McLaggan told the jury he did not know they were going to Asda until Carroll got in the back seat.

Bonner was about to drive off when the Golf slammed to a halt in front of them.

McLaggan saw one person get out as he ran off and, although he heard shots, he didn't look back.

After the hitmen sped off, McLaggan returned to the Audi.

He said: "Kevin was lying in the back. I could see he was dead."

When asked if it was not "miraculous" that he and Bonner had escaped while Gerbil was trapped, McLaggan replied: "No. I've told you everything I know."

In an interview after the Monaghan trial, Elizabeth Carroll, then 49, spoke up in support of her son.

She said: “Some people seem to think what happened to him was a joke, something to laugh about. It’s disgusting.

“There was nobody to speak for Kevin. They only wanted people with bad things to say about him.”

During the second murder trial in 2015, Carroll’s partner Kelly “Bo” Green, was allowed to give evidence on his behalf.

She described Carroll as a “loving partner and fantastic father” to their children.

He had even sent her a text message telling her he loved her shortly before he was murdered.

A few weeks after the trial ended, Gerbil’s £220,000 villa in Lennoxtown was seized under the Proceeds of Crime Act to recover cash and assets through his involvement in organised crime.

The move was one of only a handful of cases where prosecutors have targeted the assets of a criminal following his or her death.

Gerbil's death 12 years ago continues to reverberate around the justice system and the criminal underworld.

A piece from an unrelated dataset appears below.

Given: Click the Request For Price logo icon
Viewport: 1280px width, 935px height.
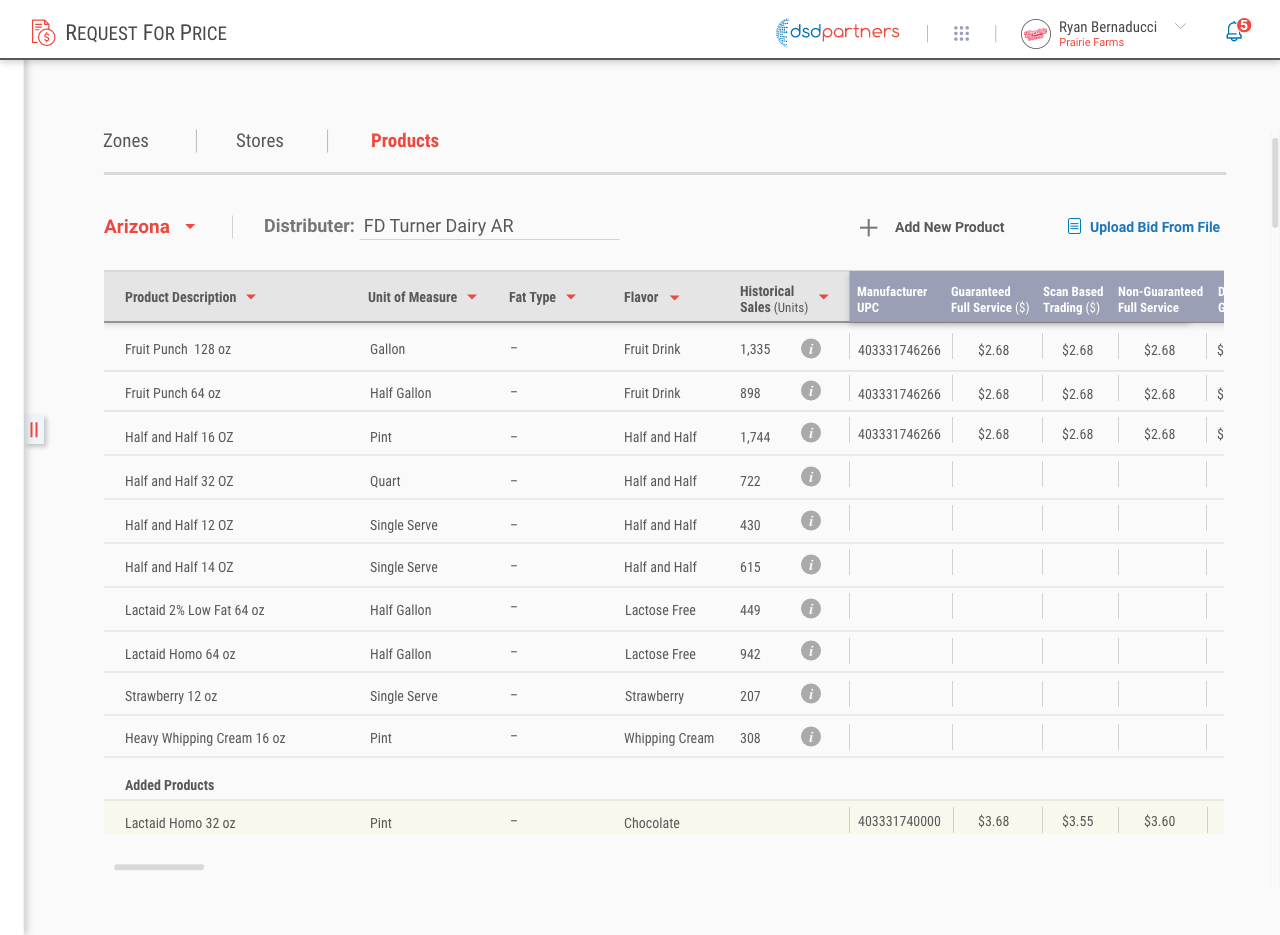Looking at the screenshot, I should (43, 32).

At one High Court trial in Edinburgh in early 2022, it was alleged that he had murdered a James Campbell four years before his own death.

Morton Eadie, 56, Darren Eadie, 30, Ross Fisher, also 30, and John Kennedy, 41, had been charged with murdering Kenny Reilly by shooting him dead in his car in Maryhill Road in 2018.

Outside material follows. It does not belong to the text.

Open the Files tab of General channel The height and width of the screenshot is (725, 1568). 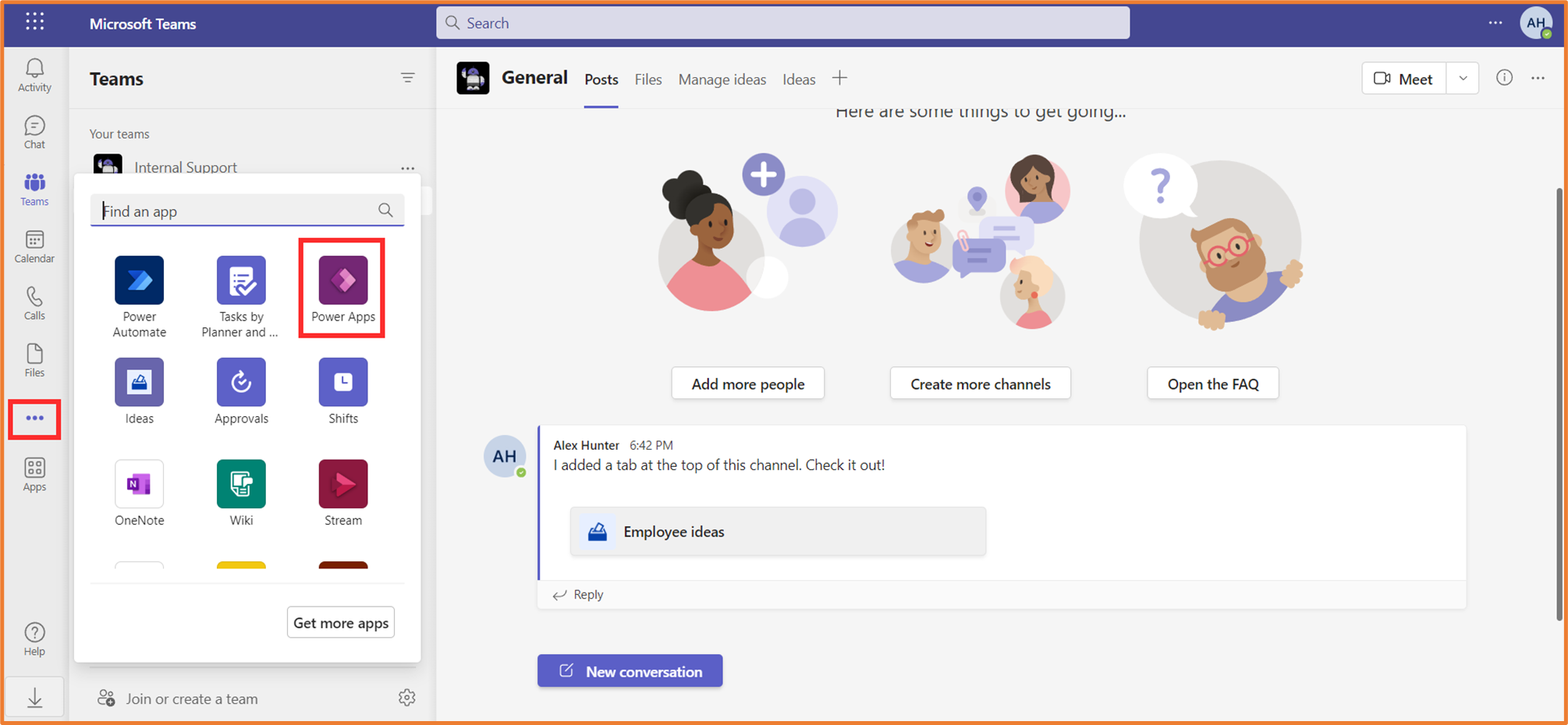(647, 79)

Kennedy was also charged with murdering Campbell in Drumchapel in March 2006 at gunpoint.

His lawyers had lodged a special defence stating that it was in fact Carroll who murdered Campbell.

One trial witness Alexander Sutherland, who was serving a 14-and-a-half-year prison sentence for drug dealing, claimed Carroll admitted the murder as they were driving through Drumchapel one day.

Police also accepted that Gerbil had been a person of interest in the original investigation as he lived in Drumchapel at the time.

All four men were later found guilty of Reilly's murder and given life sentences.

However, Kennedy was cleared of the Drumchapel shooting.

William Paterson is the only person to be convicted of Gerbil's murder, despite eyewitnesses describing two gunmen.

A third person is thought to have been the getaway driver.

Police Scotland has said in the past that any new information about the murder of Kevin Carroll - and the identities of other participants - will be thoroughly investigated.

However, those who were close to Carroll, believe his death was inevitable, regardless of who was responsible.

One underworld source told the Glasgow Times: “Gerbil may have been a good son and loving family man, but he was also someone capable of extreme acts of violence.

“Gerbil made plenty of enemies over the years and at the end of the day he made one enemy too many."